Em nosso cotidiano, perceba quantas vezes precisamos repetir a mesma coisa: se era no crédito ou no débito, se a Coca era com ou sem gelo, numa ligação após confirmarem algumas informações para provar que você é você, esquecem o motivo da ligação, que era exatamente a primeira pergunta. Vamos num exemplo fictício ao contrário, imagina uma situação: você entra numa doceira comentando para a pessoa ao seu lado que ela deveria experimentar a incrível torta de Pamonha Vermelha da Tasmânia daquele lugar, um atendente mais atento já pegaria um pedaço pequeno (pode ser bem pequeno mesmo) da iguaria e levaria para a mesa para a pessoa experimentar, se fosse comigo seria surpreendente, inesquecível e me parece simples.

Trazendo para o mundo corporativo, imagine quando nos deparamos com uma situação em que o cliente compartilha um desafio que ele enfrenta durante uma reunião. Lembre-se sempre que é uma excelente oportunidade de captar vários detalhes, nuances, sentimentos, perceber quais valores ele prioriza, precisamos tentar nos colocar no ponto de vista de quem fala, sem julgamentos, estarmos atentos até mesmo nos momentos de maior entusiasmo, na linguagem corporal, tudo importa. Tenho certeza de que, ou por limitação de nossa capacidade de concentração após um certo tempo, ou até mesmo por um pouco de arrogância, simplesmente nos desconectamos, paramos de prestar atenção plena, entramos no modo “eu já sei o que ele precisa”, entramos nesse modo do olhar “através” da pessoa. Com isso, podemos perder uma oportunidade de encantamento do cliente, aquele detalhe, aquele algo a mais que ele genuinamente valorizaria passará fatalmente despercebido.

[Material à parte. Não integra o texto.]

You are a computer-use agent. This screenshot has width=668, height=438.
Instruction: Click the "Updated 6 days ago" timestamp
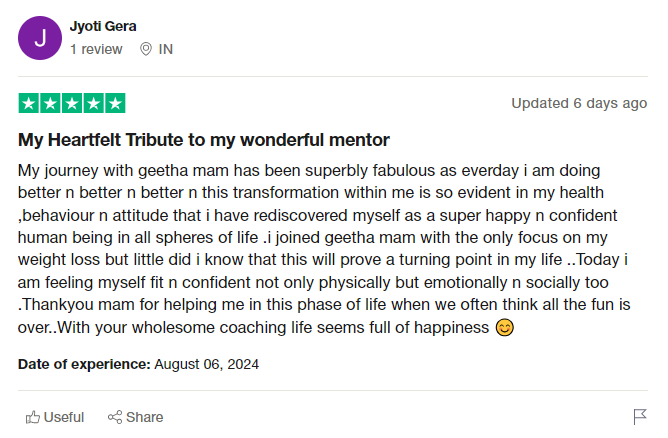point(579,103)
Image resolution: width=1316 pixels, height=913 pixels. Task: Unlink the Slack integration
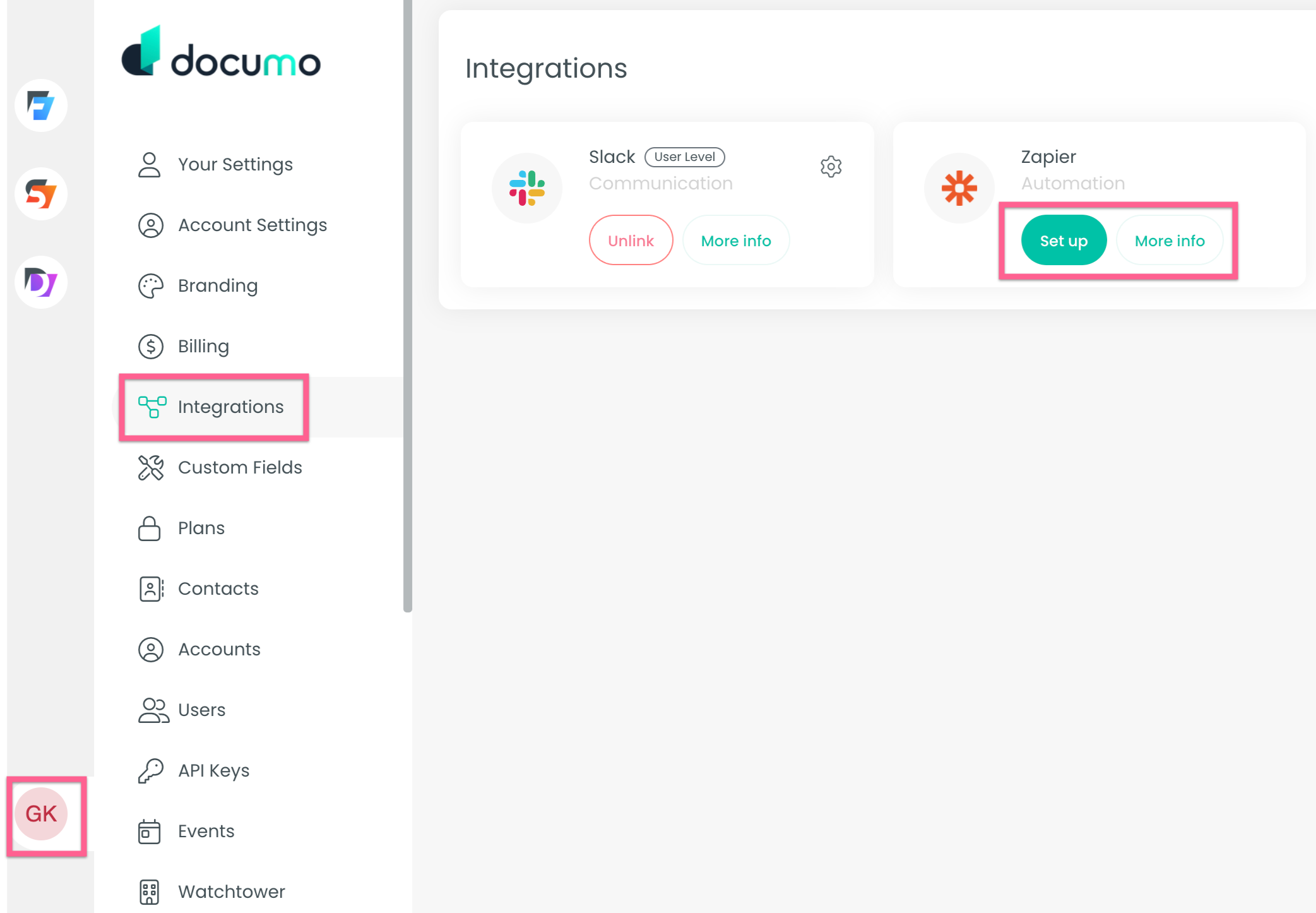pos(631,241)
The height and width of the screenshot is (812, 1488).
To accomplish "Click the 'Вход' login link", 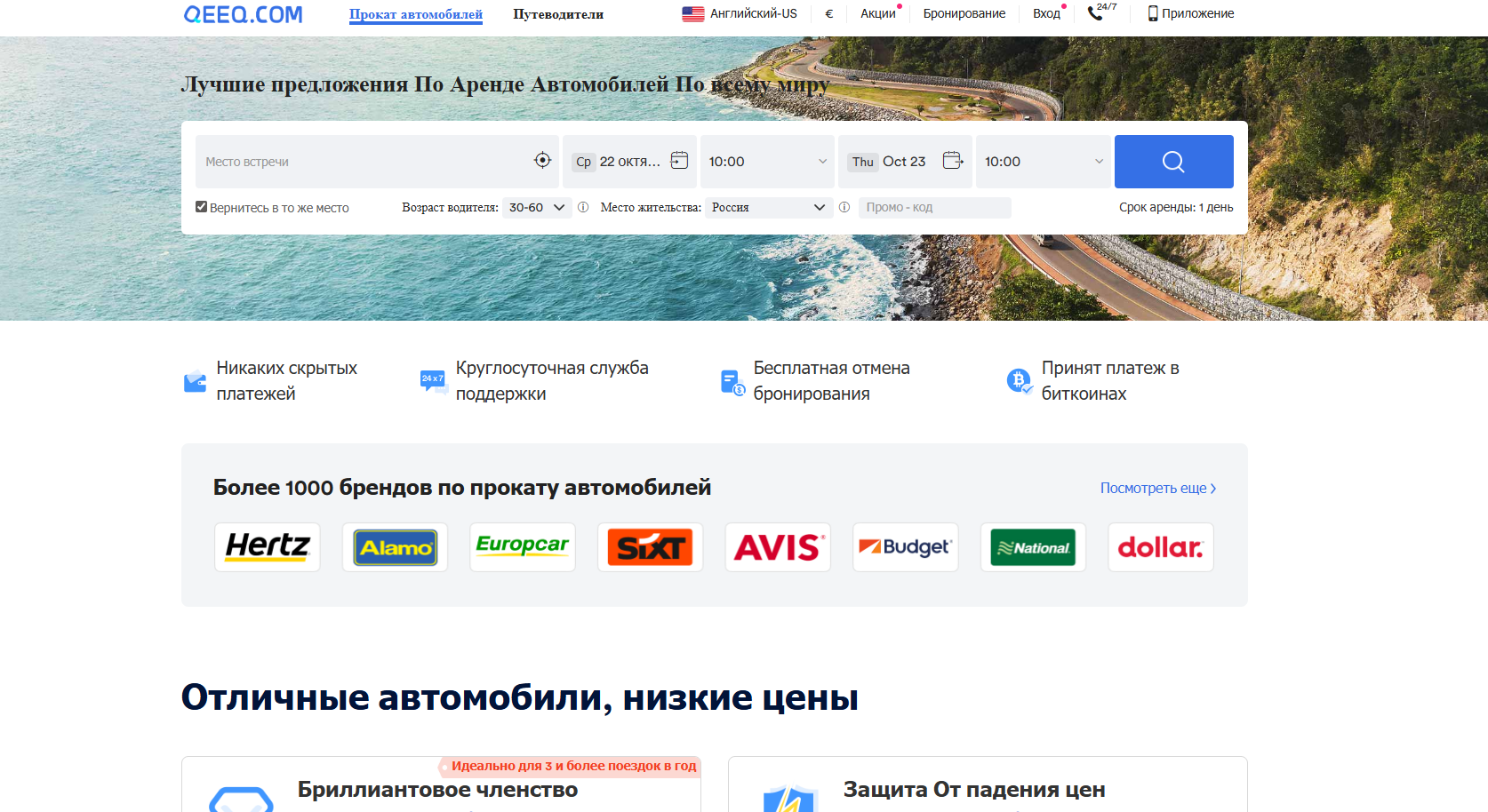I will tap(1046, 14).
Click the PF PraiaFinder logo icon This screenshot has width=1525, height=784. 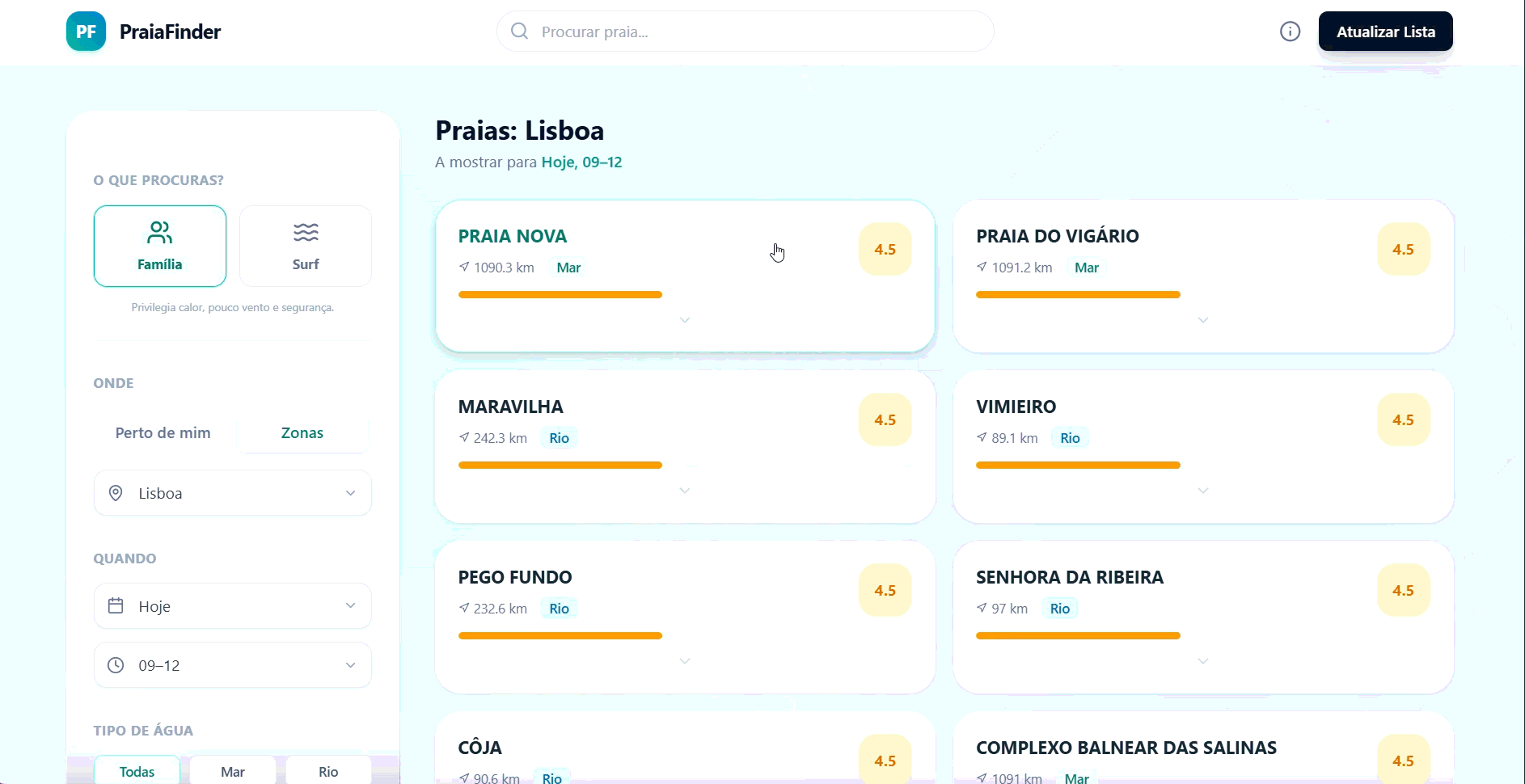click(86, 32)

Confesso que já usei umas três vezes a estratégia do Seinfeld (falar algo non-sense numa conversa), lógico que de uma maneira bem mais sutil do que na ficção, para testar se eu tinha a atenção do interlocutor e, percebi, em todos os testes, que eu falava sozinho. Minha questão não é sobre ser ou não escutado, quero que você repare: você está escutando?